2001年にメジャーデビューしてから、日本のヒップホップアーティストとして数々の金字塔をうちたててきたRIP SLYME。だがその陰でメンバーのDJ FUMIYAがある病のため、RIP SLYMEは存続の危機に直面していた。「RIP SLYMEから離れたい。」とまで彼が追いつめられたのは、どんな理由だったのか。
DJ FUMIYAだけでなく、RIP SLYMEの他のメンバーもデビュー直後から戸惑いを覚えてた。
デビュー当時は、ファンの前で自分たちの曲を披露できる喜びや楽しさに満ち溢れていた。しかしその後、想像を絶する忙しさが彼らを襲う。毎日が目まぐるしく過ぎてゆき、何が何だか分からない状態になっていった。RIP SLYMEは当時、年間30本のライブを行いデビュー3年間で約50曲を発表。そのほとんどの作曲を、DJ FUMIYAが担当していた。
あまりの忙しさと、曲作りのプレッシャーでDJ FUMIYAは精神的に追いつめられていった。「人に会いたくない。」「曲も作りたくない。」そう思いながらも仕事を続けていたのだが、ついに体の方が壊れてしまった。“自律神経失調症”だった。彼は限界を超えて、頑張りすぎてしまったのだ。
RIP SLYMEからも東京からも離れたいと、彼は沖縄の小浜島でおよそ1年間生活した。島の人はDJ FUMIYAに対して漁の手伝いや、買い物などを頼んできたりして彼を特別扱いしなかった。島の自然の中で、音楽とは関係のない生活を送っているうちに、ゆっくりと病が治っていったという。

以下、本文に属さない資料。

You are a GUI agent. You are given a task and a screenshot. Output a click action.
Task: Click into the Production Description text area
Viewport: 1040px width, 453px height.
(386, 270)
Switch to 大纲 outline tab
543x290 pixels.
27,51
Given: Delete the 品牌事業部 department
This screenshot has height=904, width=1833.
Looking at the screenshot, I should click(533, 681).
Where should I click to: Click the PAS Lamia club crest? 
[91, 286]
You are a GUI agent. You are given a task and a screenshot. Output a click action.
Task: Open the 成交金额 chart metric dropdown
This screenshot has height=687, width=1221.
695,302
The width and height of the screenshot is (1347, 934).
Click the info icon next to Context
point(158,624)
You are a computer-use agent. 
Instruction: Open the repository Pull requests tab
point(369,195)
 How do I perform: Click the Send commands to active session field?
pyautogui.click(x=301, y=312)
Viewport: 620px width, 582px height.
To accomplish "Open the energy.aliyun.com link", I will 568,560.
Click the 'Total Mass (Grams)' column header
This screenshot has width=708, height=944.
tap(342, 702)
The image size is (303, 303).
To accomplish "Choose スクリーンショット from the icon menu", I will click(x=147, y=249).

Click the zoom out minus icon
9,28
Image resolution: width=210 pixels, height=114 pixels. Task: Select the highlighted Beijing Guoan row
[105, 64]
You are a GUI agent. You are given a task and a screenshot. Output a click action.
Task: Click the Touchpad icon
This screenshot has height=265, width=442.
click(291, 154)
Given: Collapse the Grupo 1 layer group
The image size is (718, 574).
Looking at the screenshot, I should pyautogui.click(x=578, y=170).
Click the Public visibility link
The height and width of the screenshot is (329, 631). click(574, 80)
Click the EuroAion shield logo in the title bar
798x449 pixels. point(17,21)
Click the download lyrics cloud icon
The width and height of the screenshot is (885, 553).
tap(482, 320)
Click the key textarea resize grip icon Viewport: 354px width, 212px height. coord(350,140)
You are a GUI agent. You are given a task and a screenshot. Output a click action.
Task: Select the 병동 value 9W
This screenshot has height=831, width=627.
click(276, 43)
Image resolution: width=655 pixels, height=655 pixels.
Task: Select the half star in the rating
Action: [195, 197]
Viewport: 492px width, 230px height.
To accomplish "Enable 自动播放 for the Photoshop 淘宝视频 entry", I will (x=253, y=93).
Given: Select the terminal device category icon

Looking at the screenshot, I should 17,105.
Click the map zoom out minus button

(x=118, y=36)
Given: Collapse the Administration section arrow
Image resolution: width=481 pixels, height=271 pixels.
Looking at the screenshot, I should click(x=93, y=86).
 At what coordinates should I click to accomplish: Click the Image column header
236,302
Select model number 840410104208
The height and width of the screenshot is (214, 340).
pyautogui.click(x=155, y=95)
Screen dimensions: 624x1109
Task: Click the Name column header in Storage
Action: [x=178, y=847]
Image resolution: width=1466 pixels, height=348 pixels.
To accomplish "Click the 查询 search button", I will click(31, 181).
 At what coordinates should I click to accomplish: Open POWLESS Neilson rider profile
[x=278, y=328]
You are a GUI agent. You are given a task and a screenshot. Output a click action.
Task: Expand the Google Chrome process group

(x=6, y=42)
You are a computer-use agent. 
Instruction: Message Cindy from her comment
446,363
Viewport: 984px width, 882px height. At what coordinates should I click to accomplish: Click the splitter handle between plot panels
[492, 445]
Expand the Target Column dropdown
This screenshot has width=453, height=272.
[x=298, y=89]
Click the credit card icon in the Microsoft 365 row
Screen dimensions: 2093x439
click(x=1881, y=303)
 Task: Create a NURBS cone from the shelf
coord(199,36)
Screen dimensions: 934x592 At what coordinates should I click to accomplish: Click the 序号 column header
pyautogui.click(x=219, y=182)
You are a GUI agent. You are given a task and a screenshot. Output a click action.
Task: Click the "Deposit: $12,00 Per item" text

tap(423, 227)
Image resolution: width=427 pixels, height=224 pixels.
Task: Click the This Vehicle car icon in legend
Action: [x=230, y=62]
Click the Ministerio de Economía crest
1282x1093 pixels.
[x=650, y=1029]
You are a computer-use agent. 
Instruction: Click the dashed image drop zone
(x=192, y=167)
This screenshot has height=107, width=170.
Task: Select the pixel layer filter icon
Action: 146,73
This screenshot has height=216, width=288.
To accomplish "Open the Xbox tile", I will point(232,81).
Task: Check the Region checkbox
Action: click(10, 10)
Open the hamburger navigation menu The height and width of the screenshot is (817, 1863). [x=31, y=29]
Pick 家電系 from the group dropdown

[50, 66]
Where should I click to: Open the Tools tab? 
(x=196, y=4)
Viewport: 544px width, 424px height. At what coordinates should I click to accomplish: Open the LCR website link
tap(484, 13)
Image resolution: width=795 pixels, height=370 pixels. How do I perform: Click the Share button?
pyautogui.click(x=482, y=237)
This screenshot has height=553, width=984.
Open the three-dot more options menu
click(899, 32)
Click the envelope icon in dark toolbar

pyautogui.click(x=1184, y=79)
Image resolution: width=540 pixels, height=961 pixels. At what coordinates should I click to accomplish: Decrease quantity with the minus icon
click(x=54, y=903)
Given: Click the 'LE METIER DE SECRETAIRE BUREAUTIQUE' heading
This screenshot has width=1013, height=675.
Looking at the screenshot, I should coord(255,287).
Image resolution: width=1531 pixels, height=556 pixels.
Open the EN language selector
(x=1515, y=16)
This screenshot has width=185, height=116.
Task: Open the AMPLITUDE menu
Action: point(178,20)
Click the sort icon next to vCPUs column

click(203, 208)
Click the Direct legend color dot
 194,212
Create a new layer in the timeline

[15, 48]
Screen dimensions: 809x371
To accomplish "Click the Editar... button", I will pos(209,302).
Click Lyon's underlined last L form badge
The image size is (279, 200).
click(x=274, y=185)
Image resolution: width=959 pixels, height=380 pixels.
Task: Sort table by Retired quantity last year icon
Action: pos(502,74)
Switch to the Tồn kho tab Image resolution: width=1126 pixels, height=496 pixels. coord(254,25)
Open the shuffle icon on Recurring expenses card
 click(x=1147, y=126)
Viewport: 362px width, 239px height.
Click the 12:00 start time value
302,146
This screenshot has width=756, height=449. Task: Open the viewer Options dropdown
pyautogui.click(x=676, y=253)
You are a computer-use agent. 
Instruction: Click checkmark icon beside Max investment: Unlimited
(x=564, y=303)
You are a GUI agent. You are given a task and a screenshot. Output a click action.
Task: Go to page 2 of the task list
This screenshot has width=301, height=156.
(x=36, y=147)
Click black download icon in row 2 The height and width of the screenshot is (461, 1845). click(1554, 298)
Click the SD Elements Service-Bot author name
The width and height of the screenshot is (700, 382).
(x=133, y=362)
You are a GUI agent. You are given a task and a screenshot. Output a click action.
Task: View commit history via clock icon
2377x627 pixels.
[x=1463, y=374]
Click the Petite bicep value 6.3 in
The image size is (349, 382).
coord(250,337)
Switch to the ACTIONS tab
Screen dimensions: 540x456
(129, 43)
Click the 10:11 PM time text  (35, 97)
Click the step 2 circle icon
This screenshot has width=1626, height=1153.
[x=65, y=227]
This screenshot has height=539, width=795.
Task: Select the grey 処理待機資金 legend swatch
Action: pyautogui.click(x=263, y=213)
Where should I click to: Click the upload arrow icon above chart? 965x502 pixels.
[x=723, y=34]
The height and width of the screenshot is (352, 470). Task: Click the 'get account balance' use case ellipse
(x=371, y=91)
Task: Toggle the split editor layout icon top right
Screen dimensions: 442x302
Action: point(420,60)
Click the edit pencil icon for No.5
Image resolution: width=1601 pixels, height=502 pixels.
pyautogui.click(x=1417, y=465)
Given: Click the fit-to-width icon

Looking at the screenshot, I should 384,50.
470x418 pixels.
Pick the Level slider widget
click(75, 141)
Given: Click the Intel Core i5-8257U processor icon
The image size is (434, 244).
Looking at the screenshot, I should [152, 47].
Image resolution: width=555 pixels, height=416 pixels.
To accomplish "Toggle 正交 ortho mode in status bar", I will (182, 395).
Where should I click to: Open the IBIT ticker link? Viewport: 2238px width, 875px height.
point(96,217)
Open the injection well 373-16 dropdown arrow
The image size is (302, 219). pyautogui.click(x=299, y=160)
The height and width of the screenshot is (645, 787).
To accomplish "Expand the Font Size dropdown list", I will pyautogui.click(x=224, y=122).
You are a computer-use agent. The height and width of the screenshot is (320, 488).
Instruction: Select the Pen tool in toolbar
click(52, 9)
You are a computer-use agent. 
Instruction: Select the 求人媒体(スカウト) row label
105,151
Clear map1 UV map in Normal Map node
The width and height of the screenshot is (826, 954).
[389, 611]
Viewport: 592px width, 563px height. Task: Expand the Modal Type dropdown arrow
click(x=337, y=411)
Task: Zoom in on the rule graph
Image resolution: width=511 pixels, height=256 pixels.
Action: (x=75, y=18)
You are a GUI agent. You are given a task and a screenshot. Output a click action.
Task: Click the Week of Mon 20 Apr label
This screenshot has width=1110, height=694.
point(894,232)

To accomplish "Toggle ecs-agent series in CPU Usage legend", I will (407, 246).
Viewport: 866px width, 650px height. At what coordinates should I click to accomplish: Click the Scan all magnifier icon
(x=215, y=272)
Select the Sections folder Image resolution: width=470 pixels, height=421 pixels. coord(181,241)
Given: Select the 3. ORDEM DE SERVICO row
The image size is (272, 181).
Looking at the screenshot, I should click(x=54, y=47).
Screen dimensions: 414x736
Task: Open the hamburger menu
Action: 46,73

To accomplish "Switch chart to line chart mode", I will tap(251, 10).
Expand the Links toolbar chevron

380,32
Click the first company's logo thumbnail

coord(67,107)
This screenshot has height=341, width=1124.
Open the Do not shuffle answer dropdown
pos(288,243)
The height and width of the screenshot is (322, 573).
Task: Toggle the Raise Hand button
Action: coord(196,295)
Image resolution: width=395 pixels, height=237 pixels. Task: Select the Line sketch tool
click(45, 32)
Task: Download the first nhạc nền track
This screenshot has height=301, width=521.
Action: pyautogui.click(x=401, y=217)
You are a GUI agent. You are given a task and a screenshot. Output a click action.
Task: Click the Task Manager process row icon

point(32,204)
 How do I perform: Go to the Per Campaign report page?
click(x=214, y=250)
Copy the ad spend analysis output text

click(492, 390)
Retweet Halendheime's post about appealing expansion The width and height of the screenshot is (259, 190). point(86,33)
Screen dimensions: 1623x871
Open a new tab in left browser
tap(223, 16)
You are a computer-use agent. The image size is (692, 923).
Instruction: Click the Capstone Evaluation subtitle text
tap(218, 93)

「早くRIP SLYMEに帰ってきて、曲を作って欲しい。」というメンバーの願いを、DJ FUMIYAは素直に“うれしい”と感じられるようになった。また自分の曲に、みんなのラップをのせたくなったのだ。こうして2006年12月、DJ FUMIYAはライブに復帰する。
8月19日深夜放送の『NEWS ZERO』(日本テレビ)内でインタビューに答えたRIP SLYME。最後にDJ FUMIYAは、「デビュー当時の“RIP SLYMEに、命を捧げる!”という感覚ではなく、自分たちが楽しいと思える曲を、ある程度力を抜きながら作っていきたい。」と締めくくった。